◆ Dataset content:
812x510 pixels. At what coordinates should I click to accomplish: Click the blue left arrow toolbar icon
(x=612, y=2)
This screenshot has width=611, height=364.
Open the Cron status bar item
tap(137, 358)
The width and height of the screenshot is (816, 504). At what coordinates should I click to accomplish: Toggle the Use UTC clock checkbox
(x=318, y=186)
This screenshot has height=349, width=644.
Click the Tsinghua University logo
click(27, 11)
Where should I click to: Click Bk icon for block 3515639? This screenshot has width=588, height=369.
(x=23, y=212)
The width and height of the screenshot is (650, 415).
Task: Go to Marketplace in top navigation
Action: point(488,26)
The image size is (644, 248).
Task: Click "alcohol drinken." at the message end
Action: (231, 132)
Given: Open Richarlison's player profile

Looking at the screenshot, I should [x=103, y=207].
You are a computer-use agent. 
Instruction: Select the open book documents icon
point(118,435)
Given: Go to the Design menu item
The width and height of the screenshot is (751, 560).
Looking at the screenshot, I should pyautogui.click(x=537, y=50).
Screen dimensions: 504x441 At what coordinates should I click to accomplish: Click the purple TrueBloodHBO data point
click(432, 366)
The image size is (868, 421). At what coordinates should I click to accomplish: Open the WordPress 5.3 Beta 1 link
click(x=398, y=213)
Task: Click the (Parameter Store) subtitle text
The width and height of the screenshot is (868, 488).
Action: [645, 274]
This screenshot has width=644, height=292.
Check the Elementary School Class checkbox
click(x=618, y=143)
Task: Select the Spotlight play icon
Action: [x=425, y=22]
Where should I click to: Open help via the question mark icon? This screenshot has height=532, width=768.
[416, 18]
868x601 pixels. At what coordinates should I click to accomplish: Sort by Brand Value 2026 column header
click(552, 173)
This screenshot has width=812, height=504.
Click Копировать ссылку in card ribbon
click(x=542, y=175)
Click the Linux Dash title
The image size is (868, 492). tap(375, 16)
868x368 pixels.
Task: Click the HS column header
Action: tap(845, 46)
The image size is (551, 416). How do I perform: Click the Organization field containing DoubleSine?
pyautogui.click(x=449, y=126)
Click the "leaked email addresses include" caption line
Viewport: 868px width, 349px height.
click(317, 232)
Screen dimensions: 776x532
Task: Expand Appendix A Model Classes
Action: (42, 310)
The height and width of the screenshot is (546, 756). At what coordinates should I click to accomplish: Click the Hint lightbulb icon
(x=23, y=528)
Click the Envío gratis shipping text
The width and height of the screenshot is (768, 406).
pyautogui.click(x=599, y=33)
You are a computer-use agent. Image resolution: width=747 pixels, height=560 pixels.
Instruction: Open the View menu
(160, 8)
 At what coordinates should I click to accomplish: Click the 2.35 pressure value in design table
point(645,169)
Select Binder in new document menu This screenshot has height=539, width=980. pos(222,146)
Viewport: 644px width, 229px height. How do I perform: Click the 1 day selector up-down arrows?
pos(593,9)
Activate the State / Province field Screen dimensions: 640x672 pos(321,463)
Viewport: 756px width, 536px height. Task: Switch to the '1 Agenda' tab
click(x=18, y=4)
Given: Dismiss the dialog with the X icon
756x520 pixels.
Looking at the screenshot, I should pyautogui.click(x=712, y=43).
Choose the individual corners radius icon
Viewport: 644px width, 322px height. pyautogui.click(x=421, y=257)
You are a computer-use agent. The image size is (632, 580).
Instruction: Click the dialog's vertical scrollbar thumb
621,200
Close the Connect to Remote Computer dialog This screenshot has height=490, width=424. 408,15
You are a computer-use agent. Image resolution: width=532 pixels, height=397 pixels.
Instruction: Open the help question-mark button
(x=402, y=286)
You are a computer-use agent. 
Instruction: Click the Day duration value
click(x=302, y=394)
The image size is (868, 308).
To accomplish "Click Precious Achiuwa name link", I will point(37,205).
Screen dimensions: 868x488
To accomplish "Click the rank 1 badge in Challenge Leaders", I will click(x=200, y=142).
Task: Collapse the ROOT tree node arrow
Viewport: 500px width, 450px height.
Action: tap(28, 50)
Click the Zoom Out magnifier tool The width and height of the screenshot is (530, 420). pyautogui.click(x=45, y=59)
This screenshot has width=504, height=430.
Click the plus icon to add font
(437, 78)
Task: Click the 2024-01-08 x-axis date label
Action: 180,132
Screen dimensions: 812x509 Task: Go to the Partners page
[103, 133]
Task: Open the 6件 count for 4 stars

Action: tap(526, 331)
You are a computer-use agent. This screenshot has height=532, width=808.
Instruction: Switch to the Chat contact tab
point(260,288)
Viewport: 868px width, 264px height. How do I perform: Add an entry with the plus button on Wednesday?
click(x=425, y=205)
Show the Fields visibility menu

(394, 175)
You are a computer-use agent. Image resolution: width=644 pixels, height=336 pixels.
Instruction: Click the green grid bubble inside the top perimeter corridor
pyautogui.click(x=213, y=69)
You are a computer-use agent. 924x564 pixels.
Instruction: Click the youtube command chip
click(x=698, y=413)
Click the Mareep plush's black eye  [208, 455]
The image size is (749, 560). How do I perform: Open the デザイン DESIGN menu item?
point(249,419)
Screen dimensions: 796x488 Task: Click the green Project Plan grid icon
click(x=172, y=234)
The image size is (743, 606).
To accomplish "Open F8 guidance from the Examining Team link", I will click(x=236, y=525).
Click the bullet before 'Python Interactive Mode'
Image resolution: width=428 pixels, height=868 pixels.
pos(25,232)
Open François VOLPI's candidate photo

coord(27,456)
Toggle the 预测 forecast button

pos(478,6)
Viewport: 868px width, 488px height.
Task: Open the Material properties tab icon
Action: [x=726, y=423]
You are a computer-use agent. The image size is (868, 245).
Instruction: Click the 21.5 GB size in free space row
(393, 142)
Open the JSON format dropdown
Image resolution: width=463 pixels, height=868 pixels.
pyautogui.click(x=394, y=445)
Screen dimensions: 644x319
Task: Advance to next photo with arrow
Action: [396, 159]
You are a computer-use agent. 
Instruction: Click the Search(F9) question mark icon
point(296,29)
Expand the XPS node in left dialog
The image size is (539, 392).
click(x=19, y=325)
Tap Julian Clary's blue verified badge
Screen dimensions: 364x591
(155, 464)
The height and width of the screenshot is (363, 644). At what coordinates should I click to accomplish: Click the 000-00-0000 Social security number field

◆ Aim of the exercise: Give back exactly the lines from the line holding "Tap Julian Clary's blue verified badge" through the last line of the listing, including both.

◆ Solution to this task:
Tap Julian Clary's blue verified badge
Screen dimensions: 364x591
(155, 464)
The height and width of the screenshot is (363, 644). At what coordinates should I click to accomplish: Click the 000-00-0000 Social security number field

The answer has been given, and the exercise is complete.